---------- EXTRACTED TEXT ----------

Health minister Earl Howe accepted four amendments from Liberal Democrat peer Baroness Barker aimed at quelling fears of conflicts of interest between GPs commissioner and provider roles but rejected a longer one from Labour.

The main amendment accepted specifies that each CCG must maintain one or more registers of the interests of its members, the members of its governing body, the members of its committees or sub-committees or of committees or sub-committees of its governing body and its employees.

CCGs will have to publish the registers or make arrangements to ensure that members of the public have access to them on request.

In addition, the NHS Commissioning Board will have to publish guidance for CCGs on conflicts of interest and on the register itself.

Proposing the amendments, Baroness Barker told the Lords: ‘I believe it is important not only that members of the public have faith in the integrity of the decisions being made by CCGs but that members of the professions believe in those decision-making processes and feel able to participate in them.

'They should also have the protection of good governance and good conflict-of-interest policies to enable them to carry out what will be a difficult role.

---------- SOURCE EXCERPT ----------

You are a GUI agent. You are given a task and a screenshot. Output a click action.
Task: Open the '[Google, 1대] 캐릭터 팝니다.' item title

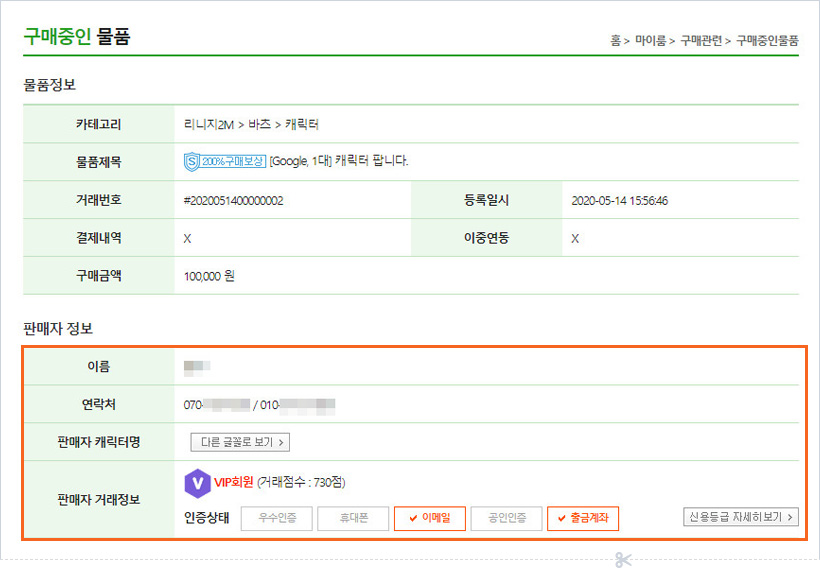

----------

* **WORK REQUIRED**
Write the next part of the news report on the Lords amendments about conflicts of interest in clinical commissioning groups, picking up after its final sentence.

* **RESULT BELOW**
Accepting the amendments, Earl Howe said: ‘In placing a new duty on the board to issue guidance on conflicts, the board can build towards establishment and set out unequivocally the expectations of CCGs in how they should manage conflicts of interest and hold CCGs to account.

‘I would also expect the guidance to reinforce the existing GMC guidelines, making clear to CCG members their accountability to the board and the GMC.'

The bill is at the report stage in the House of Lords.

Dr David Jenner, a member of the NHS Alliance and a GP in Cullompton, Devon said the amendment was ‘immaterial'.

‘It´s pretty obvious that a register of some sort is needed. We already have one on our shadow board locally."

He added that the bill had been so much amended that it no longer made sense: "I´m not sure anyone knows what it still means,' he said.